List of all permutations of length 1 to max_length

bisc_package.utils.get_maximal_shading(pattern, subword, positions, permutation)[source]

Compute the maximal shading for a pattern occurrence.

This is a core operation in the MINE algorithm. For a given occurrence of a classical pattern in a permutation, we find the maximal set of mesh regions that can be shaded while still preserving the occurrence.

Parameters:
  • pattern (List[int]) – The flattened classical pattern

  • subword (List[int]) – The original subword from the permutation

  • positions (List[int]) – Positions of the subword in the permutation

  • permutation (Permutation) – The full permutation

Return type:

Set[Tuple[int, int]]

Returns:

Set of shaded regions (i,j) where i is row, j is column

bisc_package.utils.is_pattern_contained(small_pattern, large_pattern)[source]

Check if small_pattern is contained in large_pattern as a classical pattern.

Parameters:
  • small_pattern (List[int]) – The pattern to search for

  • large_pattern (List[int]) – The pattern to search in

Return type:

bool

Returns:

True if small_pattern is contained in large_pattern

bisc_package.utils.is_shading_consequence(forbidden_short, candidate_long)[source]

Check if the long pattern’s forbidden shading is a consequence of the short pattern.

This is used in the GEN algorithm to remove redundant forbidden patterns.
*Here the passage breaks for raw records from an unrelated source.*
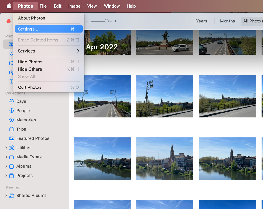Screen dimensions: 263x209
Task: Select the Favorites heart icon in sidebar
Action: (x=11, y=53)
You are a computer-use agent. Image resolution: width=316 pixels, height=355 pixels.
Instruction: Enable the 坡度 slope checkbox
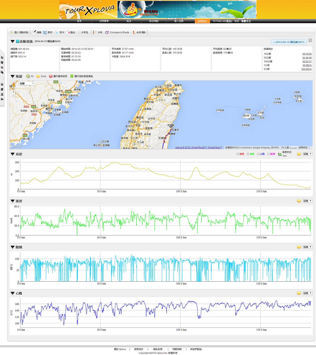[238, 154]
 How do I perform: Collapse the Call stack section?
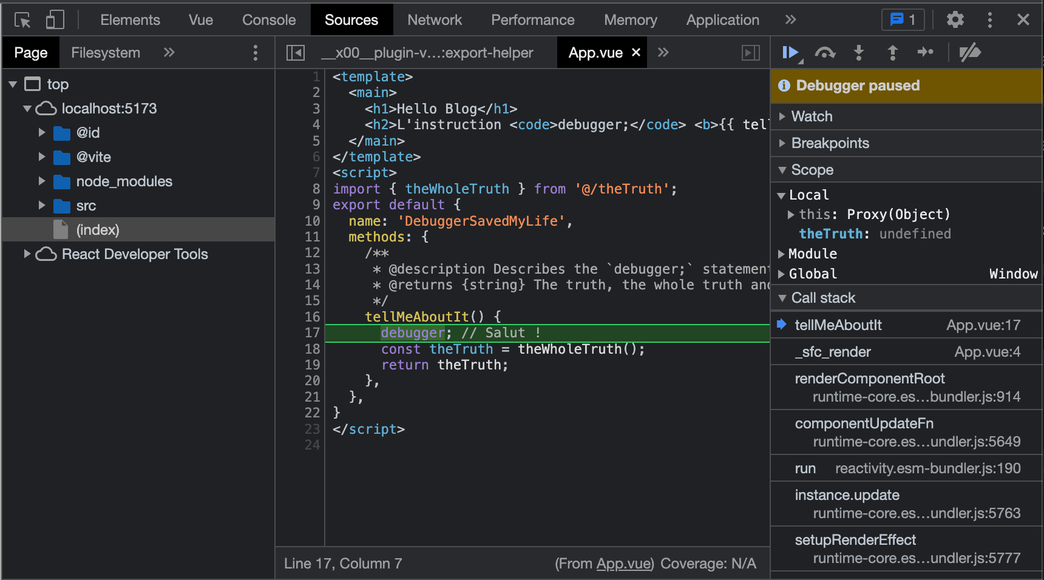pos(783,297)
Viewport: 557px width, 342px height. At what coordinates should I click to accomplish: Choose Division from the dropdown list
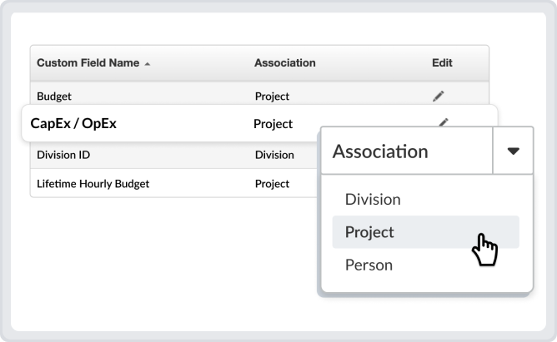(x=373, y=200)
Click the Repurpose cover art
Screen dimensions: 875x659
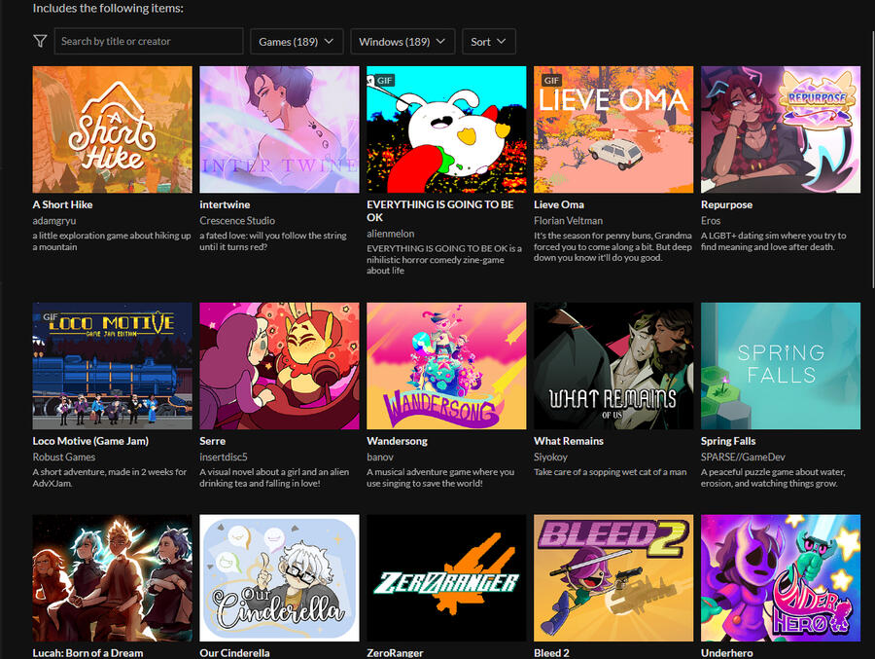(781, 129)

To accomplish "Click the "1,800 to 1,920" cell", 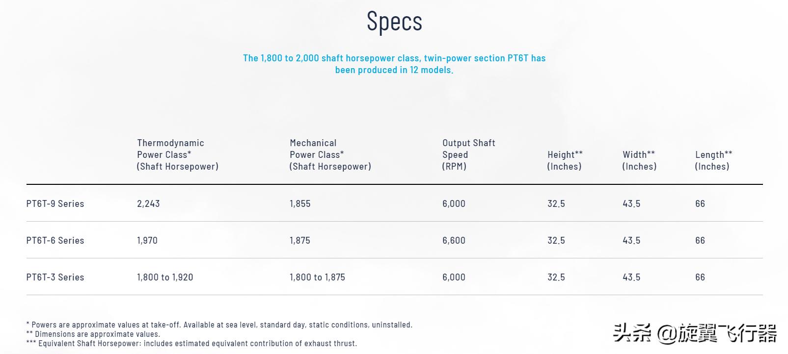I will point(165,277).
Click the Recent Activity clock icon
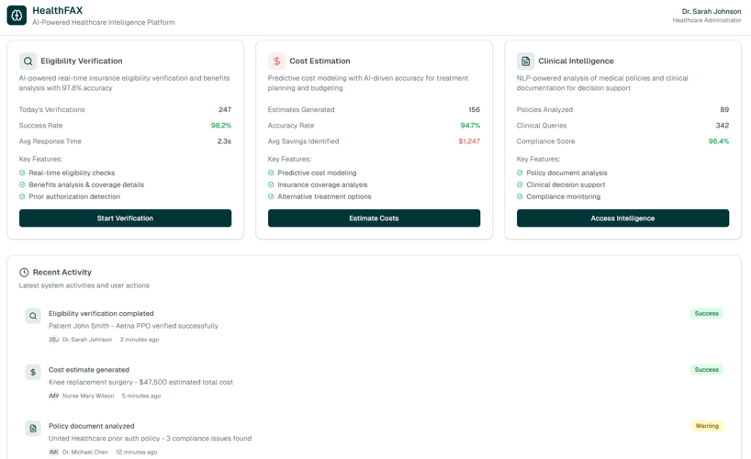This screenshot has height=459, width=751. coord(24,273)
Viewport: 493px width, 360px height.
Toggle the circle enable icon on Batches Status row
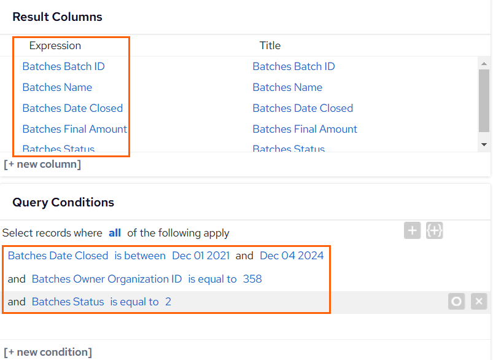[x=457, y=302]
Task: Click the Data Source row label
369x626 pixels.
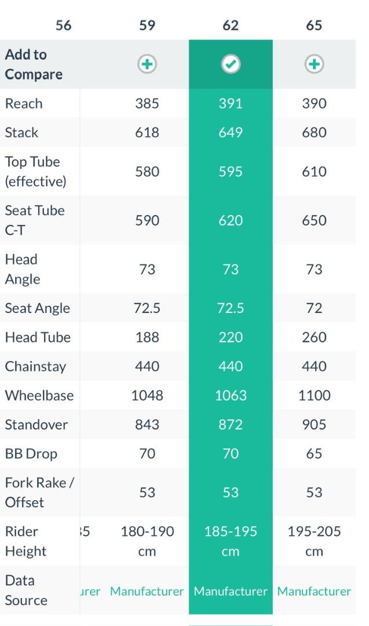Action: click(x=26, y=591)

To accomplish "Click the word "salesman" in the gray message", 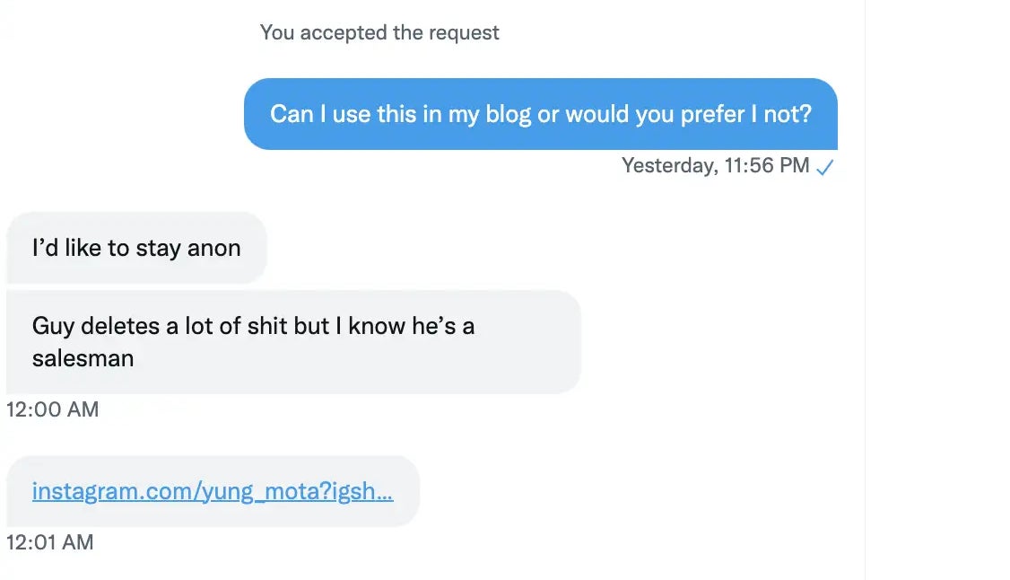I will [83, 358].
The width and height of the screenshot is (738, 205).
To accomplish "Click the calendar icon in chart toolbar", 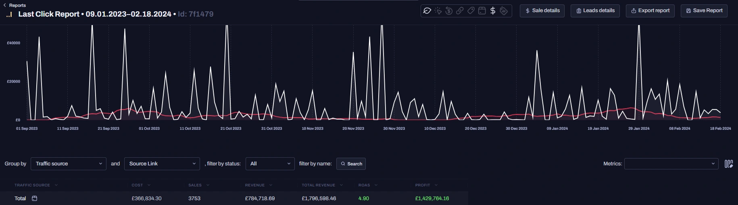I will point(482,11).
A mesh pattern is redundant if any permutation containing it also contains a previously forbidden pattern.

Parameters:
  • forbidden_short (MeshPattern) – A previously identified forbidden pattern

  • candidate_long (MeshPattern) – A candidate forbidden pattern to check

Return type:

bool

Returns:

True if candidate_long is a consequence of forbidden_short

Note

This is a simplified implementation. A complete version would require more sophisticated analysis of mesh pattern containment relationships.